Carmen Santiago fue elegida para pasarle el bastón de ahuehuete ya purificado por todos los representantes de las comunidades, símbolo de la confianza que los pueblos originarios mexicanos depositan por primera vez en un presidente electo. “Queremos ser tomados y tomadas en cuenta  en los planes que usted tenga durante estos seis años”, le dijo al entregárselo. Carmen Santiago es una voz respetada y reverenciada por el peligro que asumió hace muchos años, cuando decidió ser la articuladora de las comunidades de Oaxaca en la defensa del agua que les estaba siendo restringida sin explicación ni pudor gubernamental. A lo largo de esos años fueron asesinados en el país más de doscientos líderes indígenas que luchaban a favor de los recursos naturales que estaban siendo expoliados. Carmen Santiago tiene enemigos de sobra, como las mineras y las autoridades federales a sueldo de las empresas extractivas. Tomar ese lugar, como ahora lo hace AMLO, es tener conciencia de que se pone la vida en juego.

Gracias al impulso de la organización que dirige Carmen Santiago, Flor y Canto, hace ya doce años surgió la Coordinadora de Pueblos Unidos por la Defensa del Agua (Copuda). Su centro es el Valle de Oaxaca, que por entonces comenzó a enfrentar de lleno el enorme problema de la escasez y la contaminación del agua. Para ese campesinado pobre la falta de acceso al agua determinaba su extinción, y hacía décadas que el Estado mexicano intentaba bloquearlo. Era una pena de muerte. En 1967, por ejemplo, hubo un Decreto de Veda: sin previo aviso, el gobierno les puso una cuota antojadiza de agua utilizable. El abuso se penalizaba. Las embotelladoras y las mineras no tenían ninguna cuota. Así era México. Así es todavía hoy, cuando ha pegado la vuelta después de 36 años de un sistema cultural y político que no reconocía el derecho a la vida de la enorme mayoría de la población. 
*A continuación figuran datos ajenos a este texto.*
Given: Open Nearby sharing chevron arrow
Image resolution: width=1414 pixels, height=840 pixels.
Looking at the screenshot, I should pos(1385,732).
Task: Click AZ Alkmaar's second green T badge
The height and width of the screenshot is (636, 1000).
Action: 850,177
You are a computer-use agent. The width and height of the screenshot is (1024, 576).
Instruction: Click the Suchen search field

Pero todos los comuneros del Valle de Ocotlán se articularon, instandos por Flor y Canto. Los campesinos indígenas se ampararon en la ley antidiscriminatoria. El agua es un derecho humano. Ningún gobierno ha hecho nada para aumentar la cantidad de agua. Solo se han encargado de administrarla a favor del capital. Las comunidades piden derecho al trabajo, piden derecho a la alimentación, ya que fueron desapareciendo muchos productos ancestrales. Piden derecho a la salud, derecho a la consulta previa, en fin, derecho a la vida. 

A raíz de esta problemática, pobladores de doce comunidades del Valle de Ocotlán se organizaron hace más de una década, promovidos por el Centro de Derechos Indígenas Flor y Canto. El objetivo era cuidar y defender el agua a través de acciones articuladas que dieran mantenimiento a los mantos freáticos, para mantener el acceso al agua. Cada comunidad cuenta con un comité local. Luego se juntan en Copuda en tres comisiones: la difusión, el uso y el cuidado del agua, y la educación. Hacen pozos rústicos de absorción, captan el agua en invernaderos, hacen retenes comunitarios y separan la basura. Es la primera organización de este tipo en la región. 
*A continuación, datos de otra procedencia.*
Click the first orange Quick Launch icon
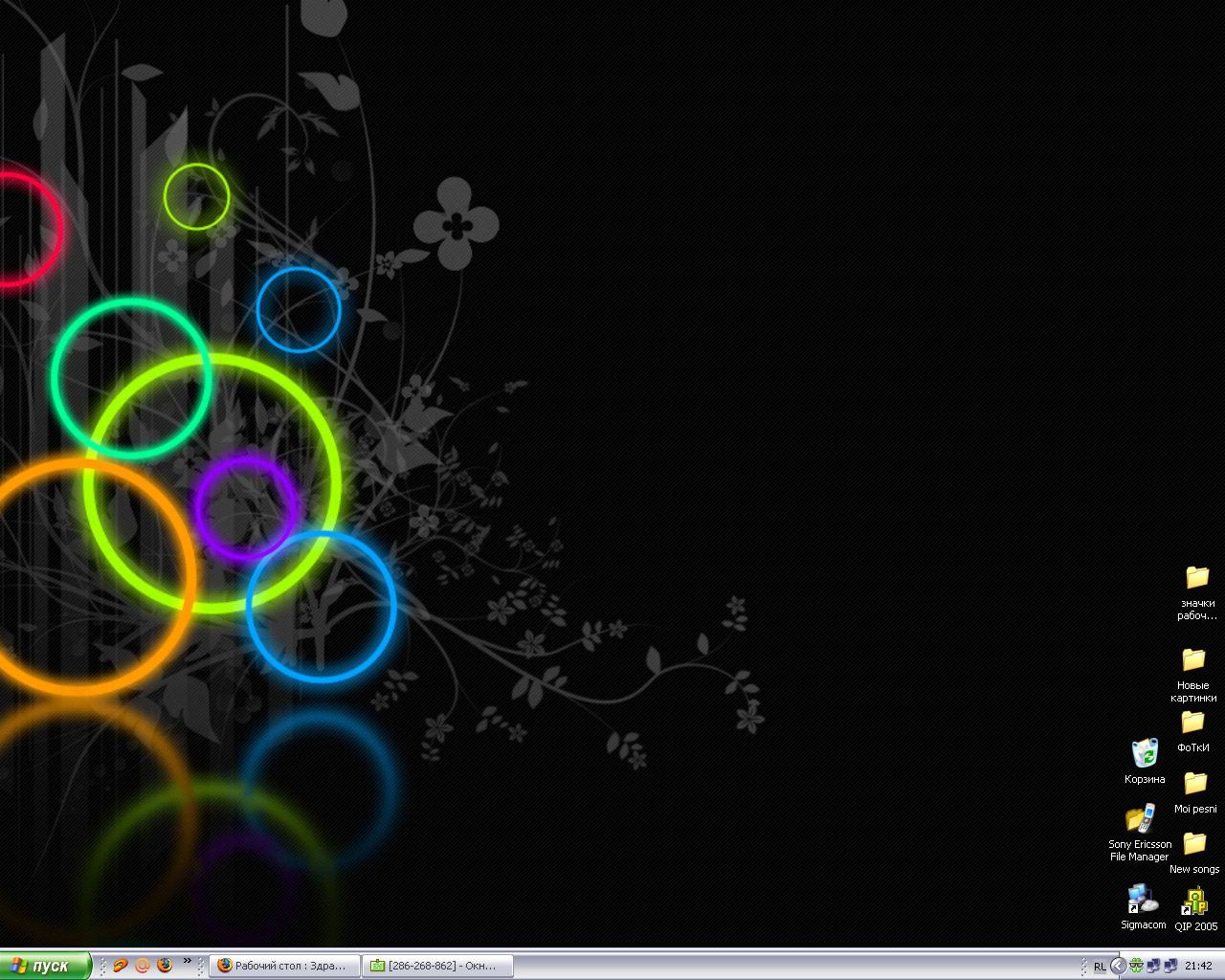 click(x=120, y=966)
Flor y canto habla de “la casa común”. Toda la organización está acompañada de una fuerte espiritualidad. Los trabajos se hacen de acuerdo con ritos que favorecen la relación con la naturaleza y el cosmos. Tienen ceremonias propias. La impulsora de todo esto es esa mujer, la “guardiana del agua”, que conoce a López Obrador, igual que todos esos comuneros, mucho mejor que cualquier periodista de cualquier gran medio. El ha estado junto a ellos. Ha hecho con ellos los pozos. Se ha embarrado con ellos. No es lo que dice López Obrador en lo que creen los pueblos originarios mexicanos, sino en lo que él ha hecho y en lo que confían que hará.